Five is too many, a couple of Spencer novels will generally last me a weekend at VA Beach.
Ping FYI.
L/J, a moral absolutes ping?
clive cussler novels are good diversions, too...
Thanks for the ping!
Prov. 15:33
The fear of the Lord is instruction in wisdom, and humility goes before honor.
I've been a big time Burke fan for years, cnI redruM.
With "Flood", "Blossom", "Blue Belle" the best of his early works.
This, after child and teen years filled savoring A.C. Doyle, Hammett and Chandler. Then branching off to discover Ross Thomas, Jack Higgins and Joe Gores.
Hammett's nameless "Continental Op" still ranks supreme as a man who's good at doing jobs that most would prefer to ignore.

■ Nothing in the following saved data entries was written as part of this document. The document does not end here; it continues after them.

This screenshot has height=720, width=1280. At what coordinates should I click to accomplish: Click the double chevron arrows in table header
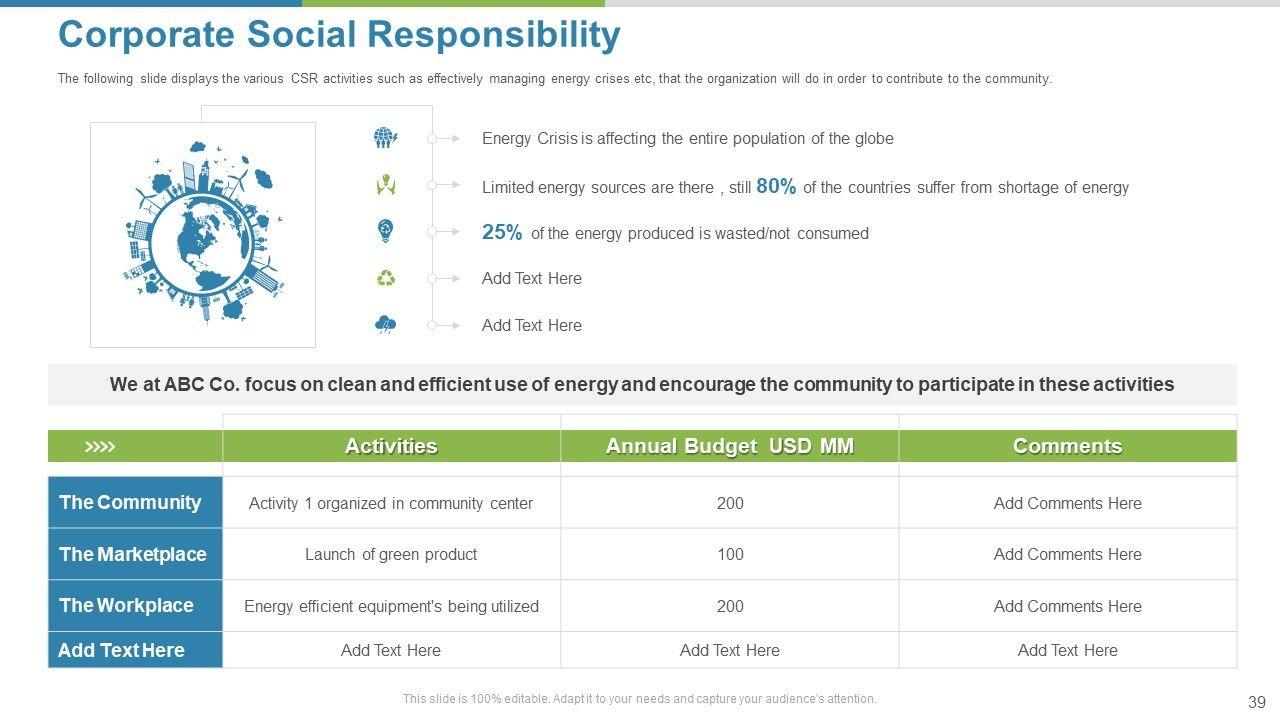pyautogui.click(x=100, y=446)
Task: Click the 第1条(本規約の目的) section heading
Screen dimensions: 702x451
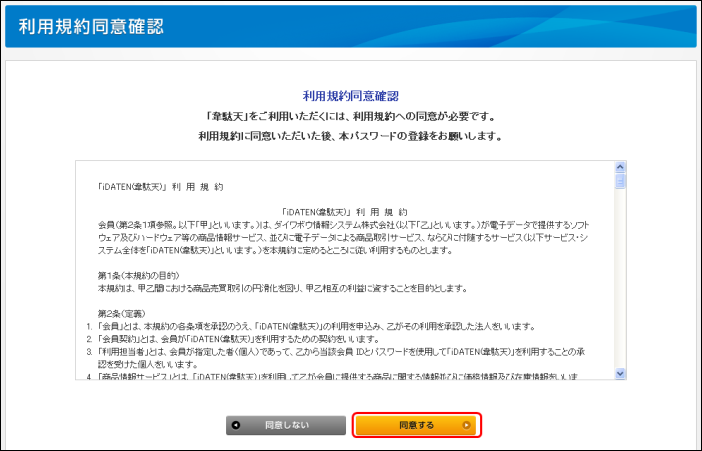Action: pyautogui.click(x=140, y=274)
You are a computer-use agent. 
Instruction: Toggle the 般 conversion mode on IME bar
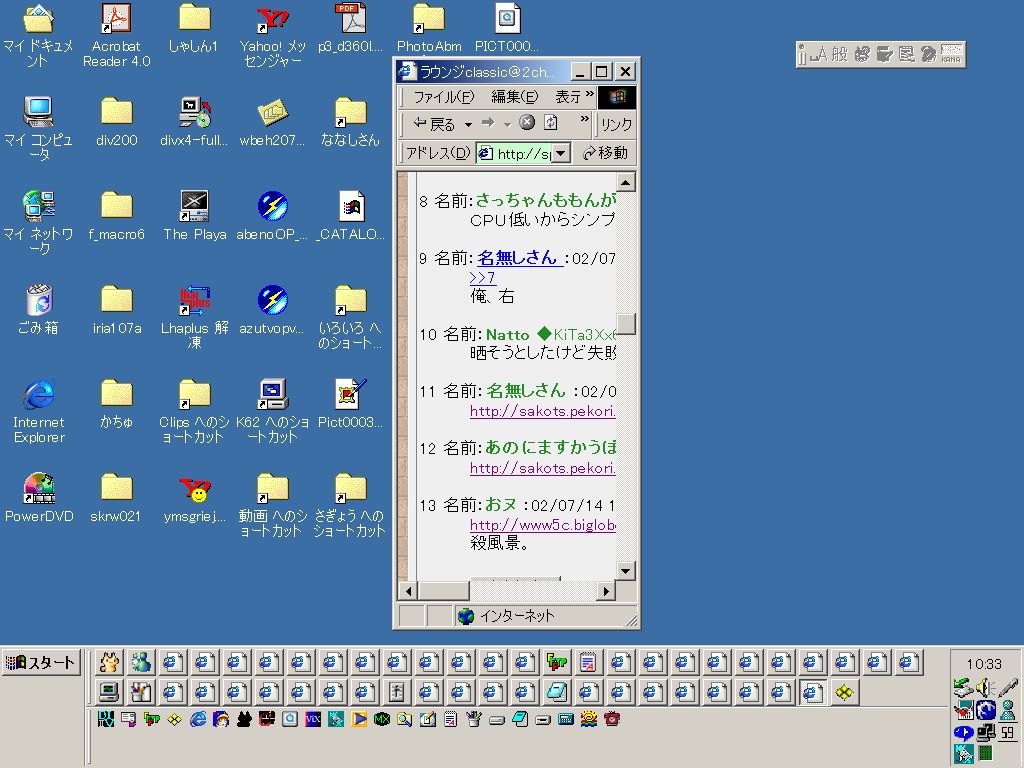[840, 55]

While the Triumverate of Noir Films still remains "Out Of The Past", "The Big Combo" and "The Asphalt Jungle".
Jack.
Great article. I just rented the Big Sleep again (and fortunately forgot to return it so I guess I own it now), along with the Seventh Seal. The answer to "why do the right thing" almost seems to be "why the hell not?" In an age of courruption and degradation, what's more rebellious than honor?
There's a point where honor and personal integrity are the ultimate statement of originality. The maverick is under no pretense, and thus does not give in to the banality of evil.

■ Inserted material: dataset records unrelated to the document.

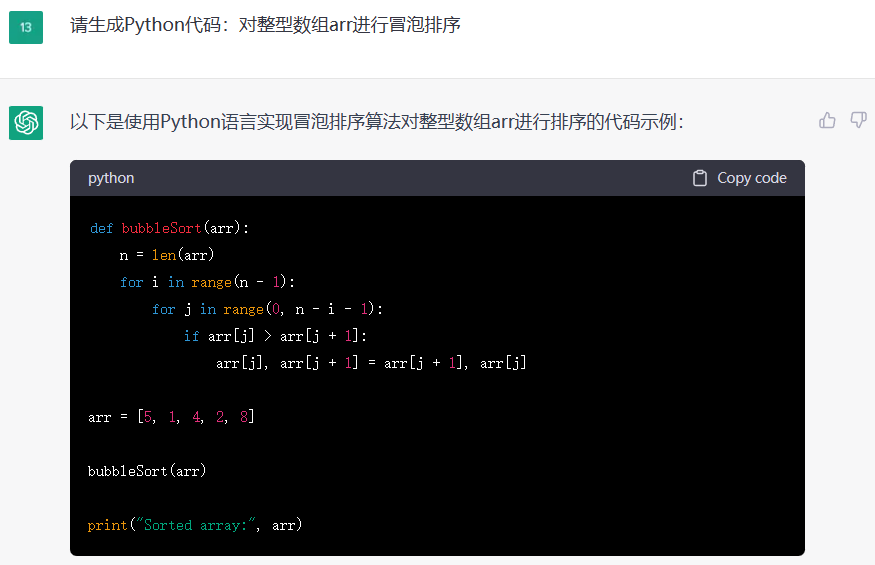Click the for j in range line
The width and height of the screenshot is (875, 565).
(x=267, y=309)
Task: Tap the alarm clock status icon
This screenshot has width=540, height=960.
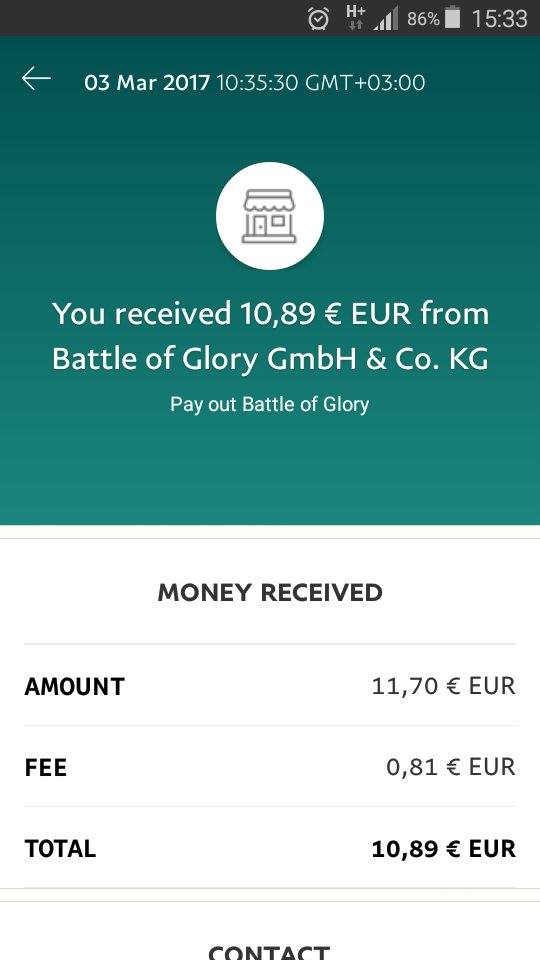Action: point(318,18)
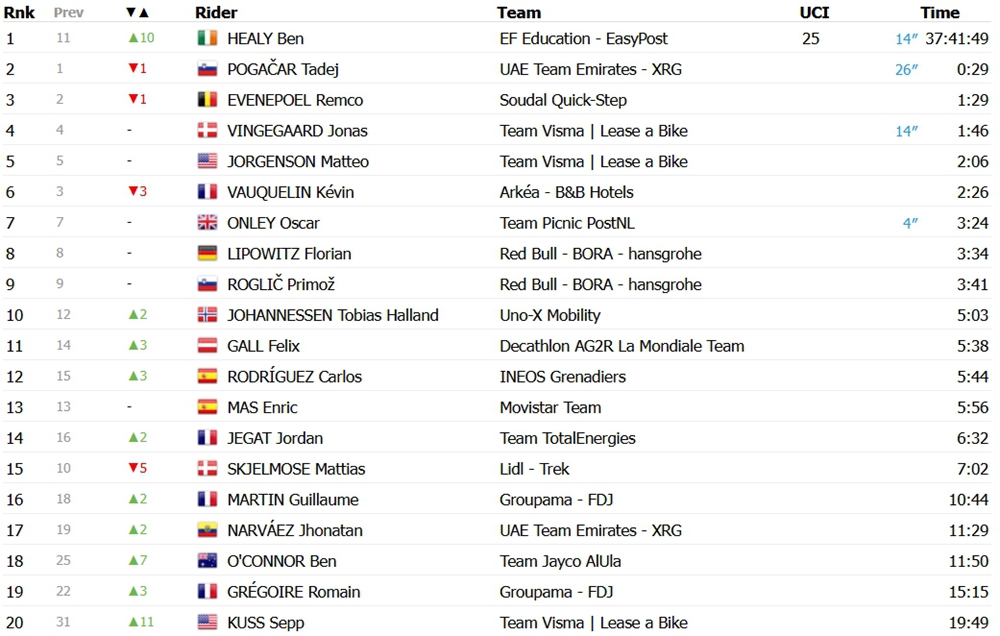Open rider page for VAUQUELIN Kévin
The image size is (1000, 636).
coord(290,192)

Odds are you are the only freeper to refer, even indirectly, to Hannah Arendt today.
I'd take those odds..
Most interesting. I saw this thread hanging on the sidebar, and had to bump it.
Welcome aboard. I recently read "The Maltese Falcon." What an interesting book. It can be taken on such a deep level, or not. It all depends on what you want out of it.
I've had a kind of "noir" viewpoint of the world lately, in ref. to how people treat other people in the workplace, in daily interactions, backstabbing each other, etc. This article helped clarify that there are others out there with a "human" way of reacting to life (vs. inhuman, cold or crass).
One small example of this in the workplace: In my former place of employment, we had a regime change. I was stupid enough to continue to say hello to everyone the same as before, not knowing that the new In-Crowd had decreed that certain people were not to be talked to. So there was dumb Pollyanna me, smiling and being nice to people that were suddenly persona non grata. This was a no-no, for which they getcha.
One's workplace can make a person crazy, in my experience. You never know where you stand. If you knew how to play the game, you'd be willing to play it, but the new regime doesn't want you to play the game, so it hides the rules from you. And then it pulls the rug out from under your feet.
I wonder, if I wrote a "noir" novel about the workplace, would any publisher care to print it? And would anybody want to buy a topic so depressing?! That's my experience of "noir" in an everyday setting, for what it's worth.